### TASK REQUIREMENTS:
No pictures go in the copy. Restate, word for word, each line from the one containing "Given: Show charts" through the last line below.
:::
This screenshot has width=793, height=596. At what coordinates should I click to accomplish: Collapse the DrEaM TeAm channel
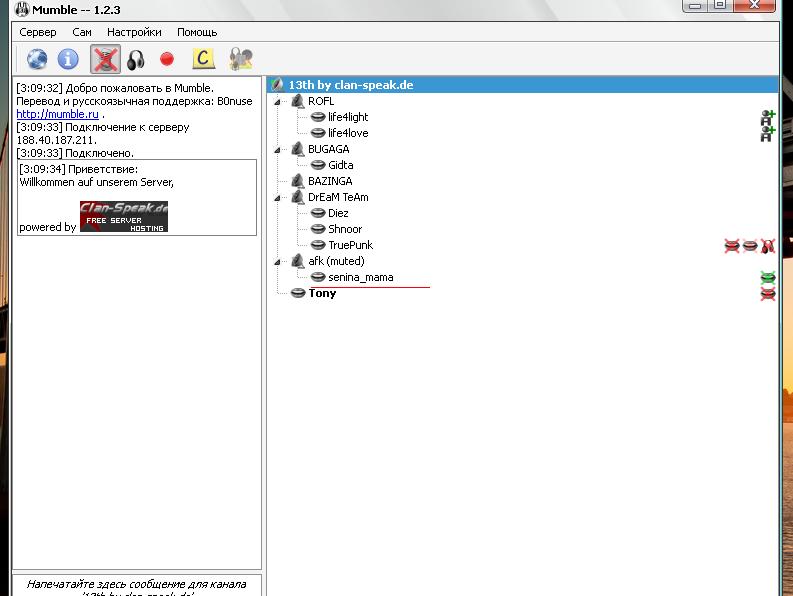click(277, 197)
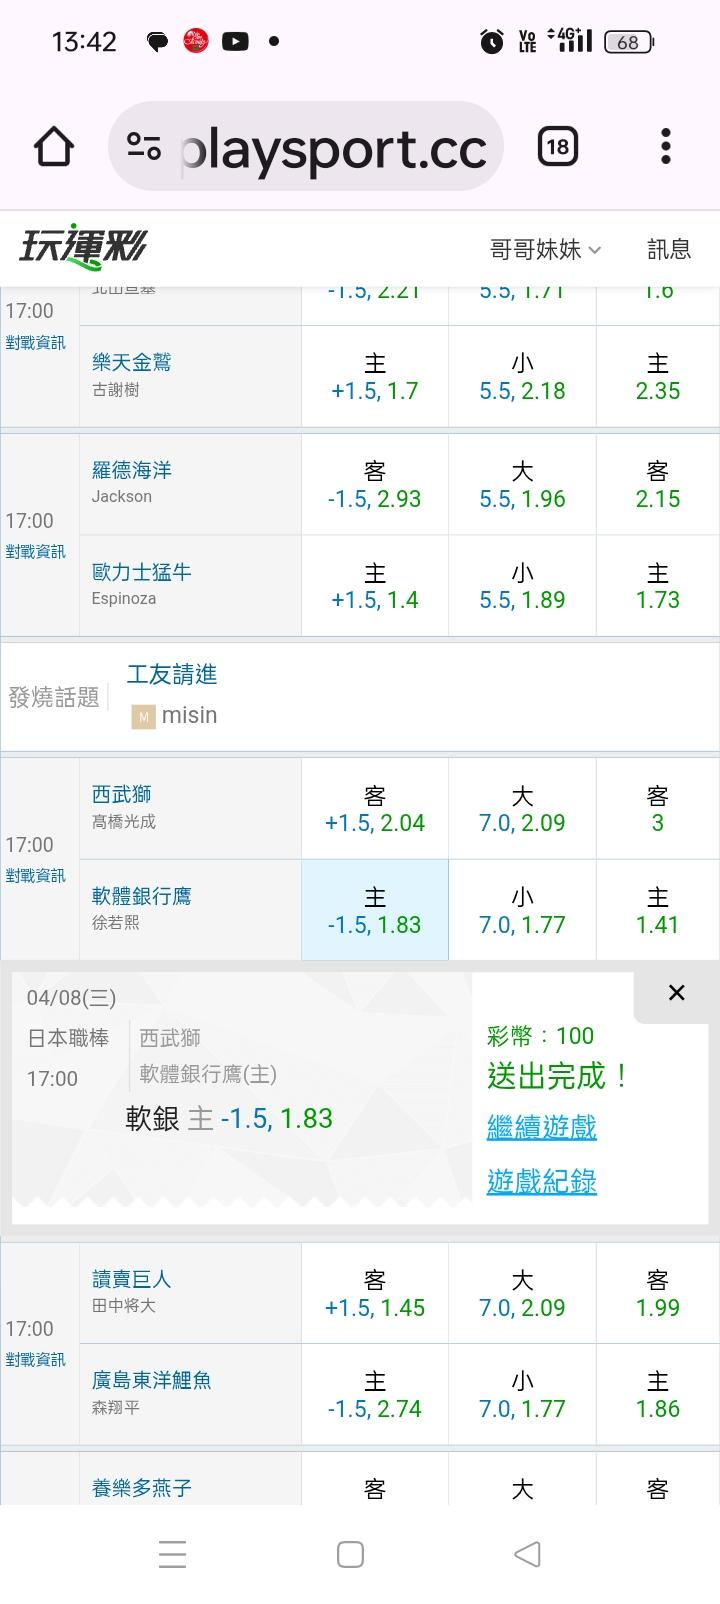Open the browser three-dot menu
The width and height of the screenshot is (720, 1604).
[x=665, y=147]
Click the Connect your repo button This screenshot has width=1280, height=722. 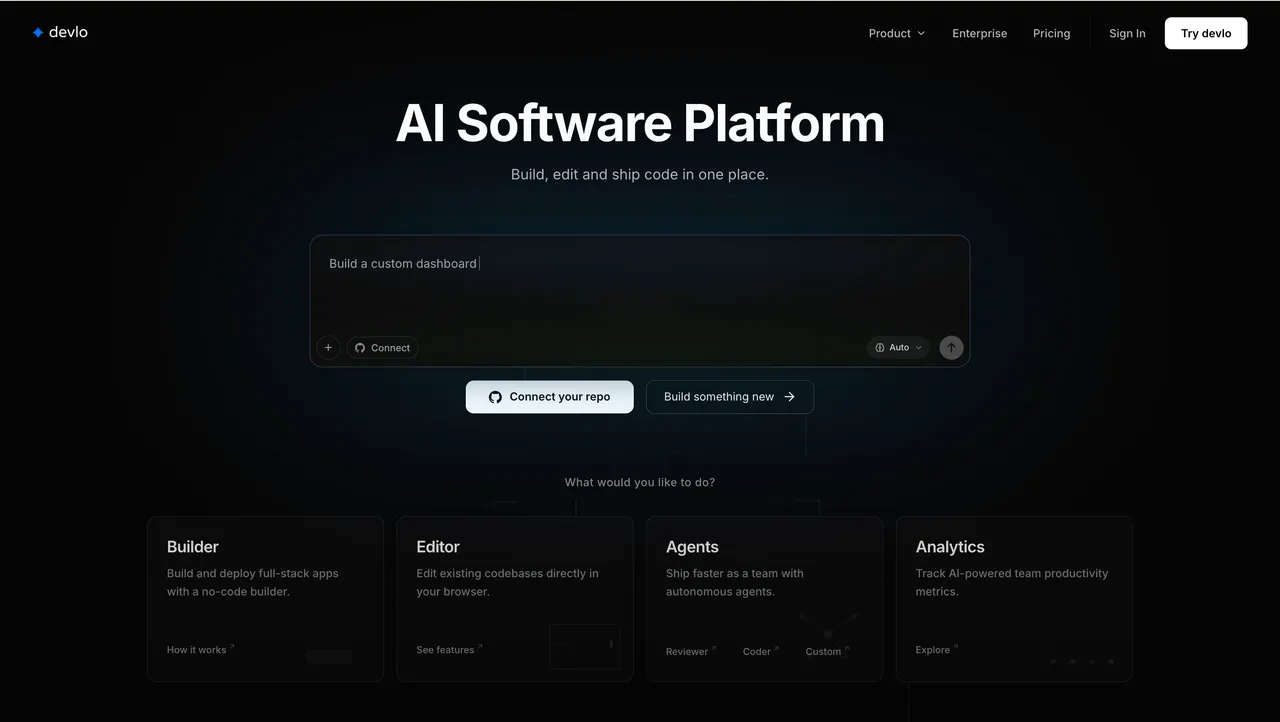pos(549,397)
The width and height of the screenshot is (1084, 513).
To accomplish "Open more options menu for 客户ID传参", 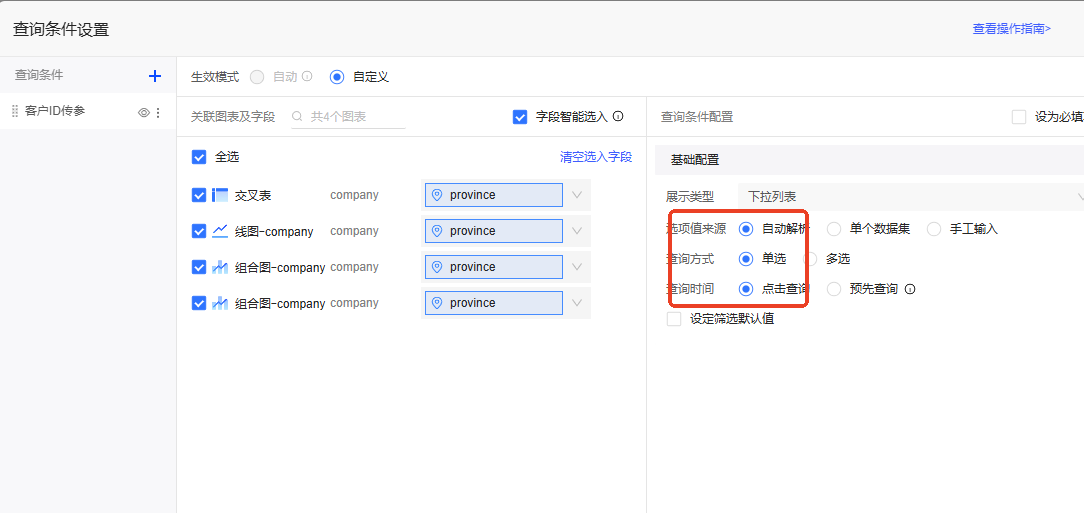I will 158,113.
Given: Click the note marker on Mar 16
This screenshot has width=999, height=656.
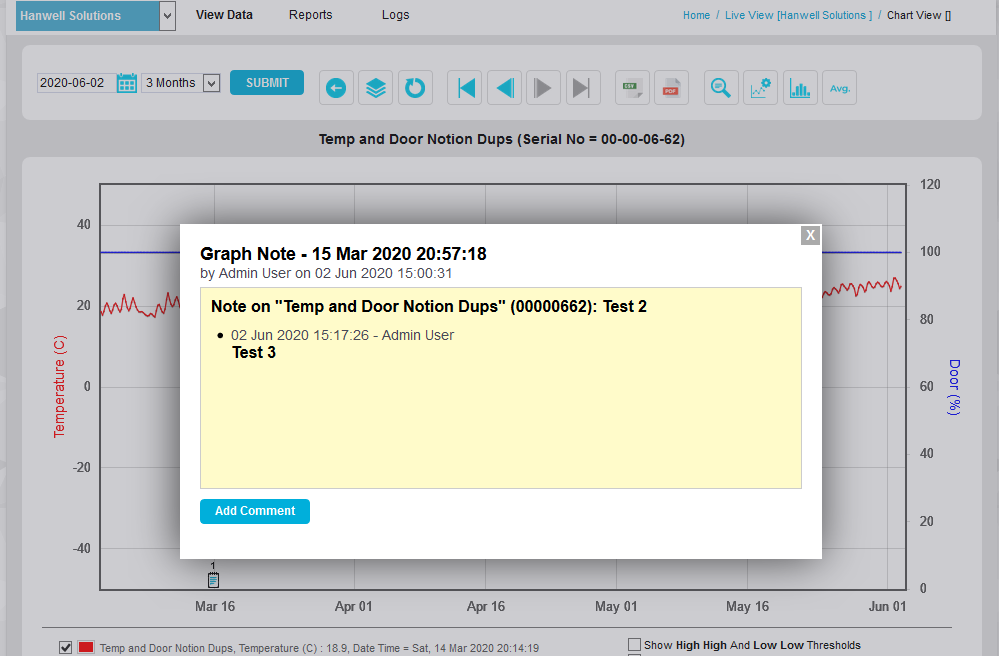Looking at the screenshot, I should (213, 579).
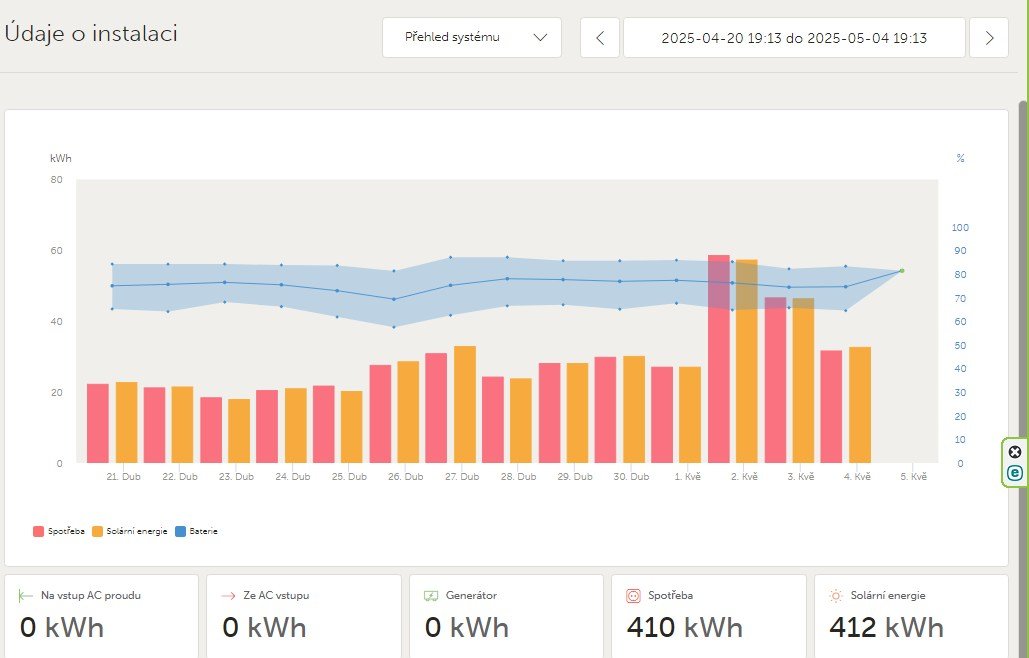Click the page vertical scrollbar
The height and width of the screenshot is (658, 1029).
coord(1023,300)
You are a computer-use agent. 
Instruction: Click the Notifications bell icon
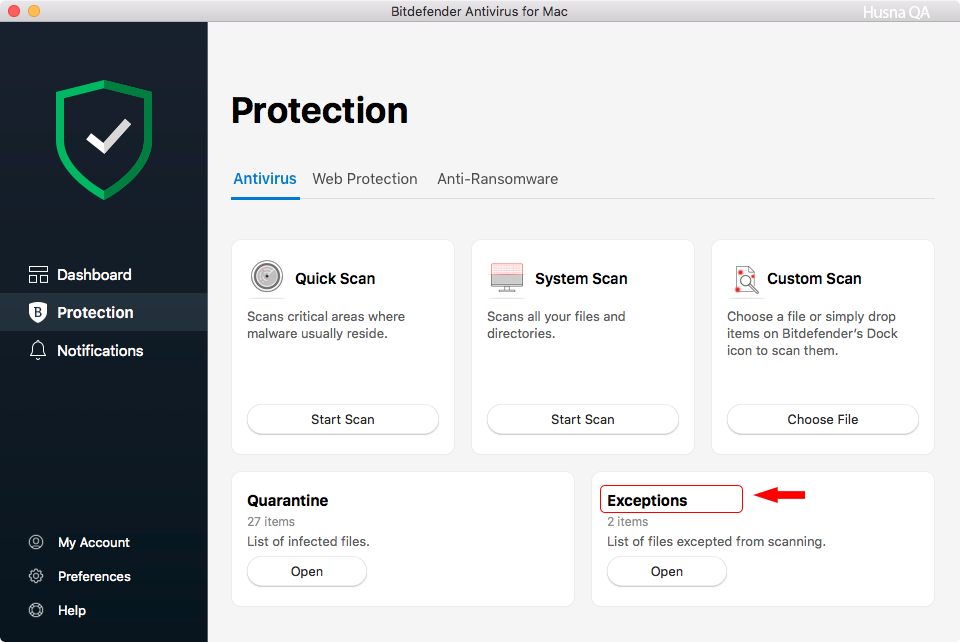pos(38,350)
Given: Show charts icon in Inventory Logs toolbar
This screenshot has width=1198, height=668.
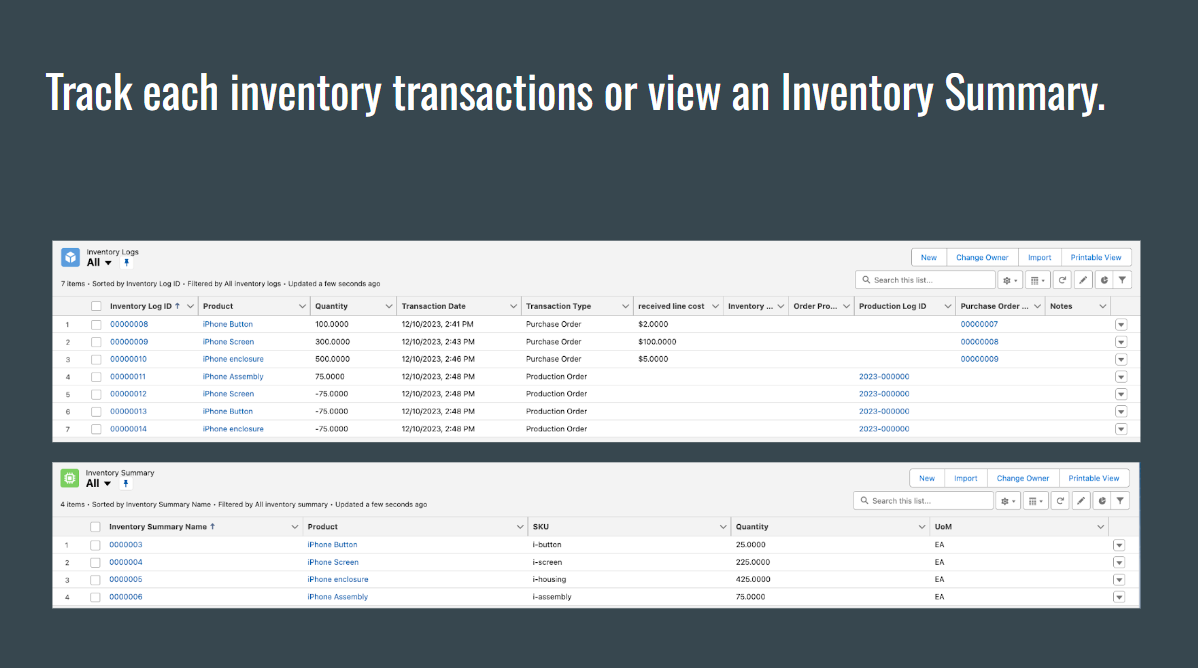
:::
### YOUR SOLUTION:
Given: Show charts icon in Inventory Logs toolbar
This screenshot has width=1198, height=668.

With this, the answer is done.